Lo sciopero del calcio femminile USA contro gli abusi sessuali
Condividi su
Il calcio femminile americano ha indetto uno sciopero in seguito allo scandalo sugli abusi sessuali subiti e denunciati da alcune giocatrici della National Women’s Soccer League.
“Non giochiamo più finché non si farà luce su questo scandalo” ha dichiarato una delle atlete e accanto a lei le più grandi giocatrici di calcio americano quali ad esempio Megan Rapinoe e Alex Morgan.
La denuncia degli abusi
Qualche mese fa sulla rivista americana The Athletic, una delle più famose in ambito sportivo, è stata pubblicata la drammatica testimonianza di due ragazze del North Carolina Courage, Sinead Farrelly e Meleana Shim. Le due calciatrici hanno raccontato gli abusi subiti da parte dell’allenatore inglese Paul Riley. Come spesso accade in questi casi, il panorama calcistico si è mosso di conseguenza, spingendo molte colleghe della Farelly e della Shim a uscire allo scoperto e nel giro di poche settimane anche un altro allenatore è stato costretto a dimettersi: Richie Burke, del Washington Spirit.

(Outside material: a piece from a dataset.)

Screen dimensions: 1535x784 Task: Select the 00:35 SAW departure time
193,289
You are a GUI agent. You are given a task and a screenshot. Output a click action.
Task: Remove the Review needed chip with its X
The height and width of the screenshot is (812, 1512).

Burke è stato accusato a propria volta di aver costretto una ragazza a fare sesso con lui e a baciarsi con una collega sotto i suoi occhi.
Anche l’l’allenatore della squadra di Megan Rapinoe, OL Reign si è dimesso poco tempo fa per “commenti inappropriati” denunciati dal Club
La scarsa considerazione che la società ha delle atlete
Questo campionato è iniziato con una svolta: le dimissioni del commissario Lisa Beird, la quale ha chiesto pubblicamente scusa per non essersi accorta di quanto stava succedendo.
La Leauge americana è l’ennesima dimostrazione della scarsa considerazione che la società ha per le atlete. Per fortuna le calciatrici non hanno più paura delle conseguenze e di dire la verità, mosse anche da un’altra atleta che si è battuta per le stesse ragioni: Simone Biles.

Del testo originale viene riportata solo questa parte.